ビンゴー・キッドの洋書日記

英米を中心に現代から古典まで、海外の作品を英語で読み、論評をくわえるブログです

Elizabeth Hay の "Late Nights on Air"(1)

 ギラー賞(The Scotiabank Giller Prize)2007年度受賞作、Elizabeth Hay の "Late Nights on Air" を読みおえた。これは見事な秀作だ! 年末に選ぶ予定の、今年の下半期ベスト3に間違いなく入ると思う。

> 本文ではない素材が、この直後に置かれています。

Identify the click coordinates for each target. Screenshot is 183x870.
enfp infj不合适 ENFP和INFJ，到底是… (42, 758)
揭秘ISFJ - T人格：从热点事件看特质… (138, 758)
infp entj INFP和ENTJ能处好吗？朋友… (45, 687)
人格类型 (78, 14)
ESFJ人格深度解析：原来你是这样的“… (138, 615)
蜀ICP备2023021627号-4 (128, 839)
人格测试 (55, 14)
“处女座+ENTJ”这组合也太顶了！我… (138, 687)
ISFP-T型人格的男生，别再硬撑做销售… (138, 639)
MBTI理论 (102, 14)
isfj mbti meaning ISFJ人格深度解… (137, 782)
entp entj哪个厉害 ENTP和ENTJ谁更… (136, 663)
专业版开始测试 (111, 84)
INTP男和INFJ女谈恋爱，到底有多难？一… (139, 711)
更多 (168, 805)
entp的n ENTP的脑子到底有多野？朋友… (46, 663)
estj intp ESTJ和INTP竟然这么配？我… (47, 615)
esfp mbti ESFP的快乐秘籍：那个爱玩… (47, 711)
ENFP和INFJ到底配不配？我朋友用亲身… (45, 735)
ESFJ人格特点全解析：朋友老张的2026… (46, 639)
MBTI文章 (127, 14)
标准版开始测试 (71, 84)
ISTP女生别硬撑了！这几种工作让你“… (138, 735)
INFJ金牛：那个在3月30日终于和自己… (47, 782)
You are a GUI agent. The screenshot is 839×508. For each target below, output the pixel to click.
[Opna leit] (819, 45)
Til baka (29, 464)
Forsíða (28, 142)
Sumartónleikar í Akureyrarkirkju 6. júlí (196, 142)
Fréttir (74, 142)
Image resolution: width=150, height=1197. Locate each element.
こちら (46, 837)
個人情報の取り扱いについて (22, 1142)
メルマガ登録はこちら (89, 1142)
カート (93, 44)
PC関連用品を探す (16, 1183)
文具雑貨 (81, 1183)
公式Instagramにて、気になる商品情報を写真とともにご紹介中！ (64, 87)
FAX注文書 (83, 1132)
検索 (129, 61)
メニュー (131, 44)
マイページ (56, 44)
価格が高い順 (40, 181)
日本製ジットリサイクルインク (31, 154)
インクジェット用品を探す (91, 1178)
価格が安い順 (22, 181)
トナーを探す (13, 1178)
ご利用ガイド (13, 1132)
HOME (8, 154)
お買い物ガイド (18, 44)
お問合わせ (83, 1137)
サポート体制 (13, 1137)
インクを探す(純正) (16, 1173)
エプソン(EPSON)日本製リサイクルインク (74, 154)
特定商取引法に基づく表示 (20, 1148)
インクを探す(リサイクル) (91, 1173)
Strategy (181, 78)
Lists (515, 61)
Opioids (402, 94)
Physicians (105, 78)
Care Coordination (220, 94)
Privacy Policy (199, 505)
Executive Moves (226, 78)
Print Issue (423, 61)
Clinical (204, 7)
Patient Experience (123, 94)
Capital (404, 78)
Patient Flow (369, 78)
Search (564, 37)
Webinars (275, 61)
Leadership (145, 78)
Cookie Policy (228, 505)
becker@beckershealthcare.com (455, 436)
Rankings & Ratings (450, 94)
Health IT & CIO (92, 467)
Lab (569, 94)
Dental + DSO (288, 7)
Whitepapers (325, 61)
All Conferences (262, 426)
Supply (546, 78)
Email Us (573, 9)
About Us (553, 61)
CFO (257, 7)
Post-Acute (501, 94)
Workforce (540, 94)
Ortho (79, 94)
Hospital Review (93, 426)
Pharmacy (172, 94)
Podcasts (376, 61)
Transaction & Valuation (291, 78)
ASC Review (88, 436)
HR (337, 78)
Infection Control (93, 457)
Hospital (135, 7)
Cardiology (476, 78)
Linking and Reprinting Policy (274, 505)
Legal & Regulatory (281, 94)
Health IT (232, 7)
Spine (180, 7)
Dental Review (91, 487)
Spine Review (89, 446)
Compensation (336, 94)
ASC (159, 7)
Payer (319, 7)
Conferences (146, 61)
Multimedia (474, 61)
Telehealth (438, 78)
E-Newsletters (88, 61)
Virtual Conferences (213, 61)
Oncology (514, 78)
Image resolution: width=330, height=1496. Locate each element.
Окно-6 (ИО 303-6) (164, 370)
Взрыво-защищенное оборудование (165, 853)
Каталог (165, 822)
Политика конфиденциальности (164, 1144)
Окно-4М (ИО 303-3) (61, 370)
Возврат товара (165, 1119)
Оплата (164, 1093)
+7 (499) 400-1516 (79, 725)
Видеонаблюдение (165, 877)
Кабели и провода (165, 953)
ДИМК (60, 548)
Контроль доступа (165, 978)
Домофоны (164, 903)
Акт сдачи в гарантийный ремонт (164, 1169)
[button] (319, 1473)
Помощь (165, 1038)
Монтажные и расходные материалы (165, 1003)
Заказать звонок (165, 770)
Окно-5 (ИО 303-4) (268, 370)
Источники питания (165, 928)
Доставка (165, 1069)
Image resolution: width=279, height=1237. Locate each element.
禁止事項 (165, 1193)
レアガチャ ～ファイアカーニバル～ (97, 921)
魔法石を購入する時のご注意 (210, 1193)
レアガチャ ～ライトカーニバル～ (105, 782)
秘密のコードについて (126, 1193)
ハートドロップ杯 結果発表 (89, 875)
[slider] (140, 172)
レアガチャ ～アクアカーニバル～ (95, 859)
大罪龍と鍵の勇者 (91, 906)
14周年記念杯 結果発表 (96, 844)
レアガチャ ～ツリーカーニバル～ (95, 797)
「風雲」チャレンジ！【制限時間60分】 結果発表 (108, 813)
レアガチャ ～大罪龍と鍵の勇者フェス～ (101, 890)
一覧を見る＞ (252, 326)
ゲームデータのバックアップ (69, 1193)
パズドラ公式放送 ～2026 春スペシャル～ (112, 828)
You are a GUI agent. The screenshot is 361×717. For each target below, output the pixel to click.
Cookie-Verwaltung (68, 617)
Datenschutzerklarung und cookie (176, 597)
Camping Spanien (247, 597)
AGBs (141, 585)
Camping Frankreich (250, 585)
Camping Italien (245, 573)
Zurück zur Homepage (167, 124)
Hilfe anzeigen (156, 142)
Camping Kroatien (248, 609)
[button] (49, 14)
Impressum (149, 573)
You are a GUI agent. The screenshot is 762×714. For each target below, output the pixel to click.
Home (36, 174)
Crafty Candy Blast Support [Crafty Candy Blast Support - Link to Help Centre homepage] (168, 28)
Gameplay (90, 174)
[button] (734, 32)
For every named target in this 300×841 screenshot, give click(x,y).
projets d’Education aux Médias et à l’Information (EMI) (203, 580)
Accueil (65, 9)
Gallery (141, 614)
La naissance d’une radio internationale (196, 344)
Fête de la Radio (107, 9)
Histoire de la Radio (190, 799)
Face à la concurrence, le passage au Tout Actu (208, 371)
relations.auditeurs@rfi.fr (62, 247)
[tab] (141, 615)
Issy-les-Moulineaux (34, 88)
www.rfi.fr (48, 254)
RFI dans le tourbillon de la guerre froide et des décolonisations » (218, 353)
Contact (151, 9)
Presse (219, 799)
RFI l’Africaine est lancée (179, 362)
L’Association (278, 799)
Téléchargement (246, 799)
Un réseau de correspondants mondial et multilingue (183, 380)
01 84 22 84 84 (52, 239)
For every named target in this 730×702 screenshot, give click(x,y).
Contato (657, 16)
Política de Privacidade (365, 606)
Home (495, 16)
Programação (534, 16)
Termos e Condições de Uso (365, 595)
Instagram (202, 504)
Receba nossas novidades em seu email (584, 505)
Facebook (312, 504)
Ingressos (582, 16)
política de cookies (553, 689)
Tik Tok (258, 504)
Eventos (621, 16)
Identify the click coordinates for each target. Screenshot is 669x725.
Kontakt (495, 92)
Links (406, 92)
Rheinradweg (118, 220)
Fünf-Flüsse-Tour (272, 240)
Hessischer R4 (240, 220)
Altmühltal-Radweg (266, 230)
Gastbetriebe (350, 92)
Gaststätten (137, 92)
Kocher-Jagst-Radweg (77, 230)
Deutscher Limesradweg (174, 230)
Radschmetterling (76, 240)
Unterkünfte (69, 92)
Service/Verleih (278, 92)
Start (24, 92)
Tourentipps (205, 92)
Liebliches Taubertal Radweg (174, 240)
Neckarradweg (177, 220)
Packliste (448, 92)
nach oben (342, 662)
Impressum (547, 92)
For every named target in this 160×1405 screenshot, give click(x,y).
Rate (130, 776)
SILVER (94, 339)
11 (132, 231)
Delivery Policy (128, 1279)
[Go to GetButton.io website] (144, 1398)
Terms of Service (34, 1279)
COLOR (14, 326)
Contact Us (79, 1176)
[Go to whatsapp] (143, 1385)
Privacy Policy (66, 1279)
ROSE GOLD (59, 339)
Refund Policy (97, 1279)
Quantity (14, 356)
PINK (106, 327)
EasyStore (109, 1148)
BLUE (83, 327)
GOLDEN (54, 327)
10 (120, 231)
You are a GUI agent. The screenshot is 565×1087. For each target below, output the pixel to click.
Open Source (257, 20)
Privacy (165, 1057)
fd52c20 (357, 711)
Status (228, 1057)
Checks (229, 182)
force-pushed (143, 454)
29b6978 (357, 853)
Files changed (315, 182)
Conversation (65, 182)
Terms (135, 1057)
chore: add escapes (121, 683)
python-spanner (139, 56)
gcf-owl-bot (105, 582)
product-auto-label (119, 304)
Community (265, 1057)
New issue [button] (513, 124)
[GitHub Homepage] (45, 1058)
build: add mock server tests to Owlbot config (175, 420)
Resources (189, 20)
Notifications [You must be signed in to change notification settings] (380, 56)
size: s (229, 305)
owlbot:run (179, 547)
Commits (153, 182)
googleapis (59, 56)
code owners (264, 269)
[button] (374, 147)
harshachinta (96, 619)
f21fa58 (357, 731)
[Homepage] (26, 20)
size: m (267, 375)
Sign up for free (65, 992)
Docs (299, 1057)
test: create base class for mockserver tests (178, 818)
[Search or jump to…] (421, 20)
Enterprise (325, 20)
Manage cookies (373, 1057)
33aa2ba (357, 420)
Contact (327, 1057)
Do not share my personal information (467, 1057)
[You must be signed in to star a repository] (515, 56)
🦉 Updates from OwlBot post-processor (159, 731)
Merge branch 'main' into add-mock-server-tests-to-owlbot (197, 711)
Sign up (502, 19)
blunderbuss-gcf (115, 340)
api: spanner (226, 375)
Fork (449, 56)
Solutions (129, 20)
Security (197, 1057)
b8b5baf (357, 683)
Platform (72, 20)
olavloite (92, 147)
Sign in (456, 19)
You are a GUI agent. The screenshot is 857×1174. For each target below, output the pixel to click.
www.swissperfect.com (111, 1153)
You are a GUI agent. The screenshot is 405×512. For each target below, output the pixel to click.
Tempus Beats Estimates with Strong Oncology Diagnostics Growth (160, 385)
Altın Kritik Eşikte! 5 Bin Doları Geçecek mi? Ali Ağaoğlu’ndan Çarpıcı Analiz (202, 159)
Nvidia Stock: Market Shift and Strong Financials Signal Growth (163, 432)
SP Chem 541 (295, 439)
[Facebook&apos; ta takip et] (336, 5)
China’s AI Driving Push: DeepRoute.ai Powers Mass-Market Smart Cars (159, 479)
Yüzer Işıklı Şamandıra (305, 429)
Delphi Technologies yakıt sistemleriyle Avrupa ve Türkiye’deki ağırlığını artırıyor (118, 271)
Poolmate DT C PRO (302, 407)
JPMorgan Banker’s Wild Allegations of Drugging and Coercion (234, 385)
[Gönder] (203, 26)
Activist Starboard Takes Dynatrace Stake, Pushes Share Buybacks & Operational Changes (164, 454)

昨日の雑感と重なる部分も多いが、興奮のさめやらぬうちにレビューを書いておこう。

Late Nights on Air

Late Nights on Air

[☆☆☆☆★] 人は結局、永遠の思いを秘めたまま現実を生きるものなのか――読了後、しばし呆然としながらそんなことを考えた。これは純粋な感情が人生の現実にふれ、そこで傷つくことによってさらに結晶化する模様を描いた秀作である。75年夏、北緯60度を越えるカナダ辺境の小さな町。地元のラジオ支局を舞台に、支局長代理の中年男と二人の新人女性アナウンサー、青年技師などがそれぞれの思いを胸に接触、仕事上あるいは男女間の緊張が次第に高まっていく。彼らはいずれも過去から逃れ、新規まき直しを図ろうとしている人物で、ときおり混じる回想や昔話を通じて、それぞれの過去が断片的に浮かびあがり、そのつど陰影に富んだ横顔が見えてくる。とりわけ前半はさしたる事件も起こらないのに、現在の緊張関係と過去の回想がもたらす微妙な感情の揺れ動きだけで物語が進行、先の見えないサスペンスが静かにみなぎっている。やがて緊張のひとつは恋のもつれへと発展、激動の冬となる。そのあげく心の中に深い傷が生じるが、ここでも感情は抑制され、それがかえって胸を打つ。翌年の夏、人生を見つめながら極北の湖をカヌーでめぐる旅で大事件が起こるが、凝縮された悲しみが行間からにじみ出てくるようで涙を誘う。後日談もすばらしい。十年後に再会し、心の中で激しく揺れ動いた昔をふりかえる男と女。そこから生まれた喜びと悲しみは人生の結晶であり、「永遠の思いを秘めたまま現実を生きる」人間の姿を象徴して余すところがない。平明で読みやすい英語だが、内容にふさわしく緊密な文体で、余韻に満ちた表現が連続している。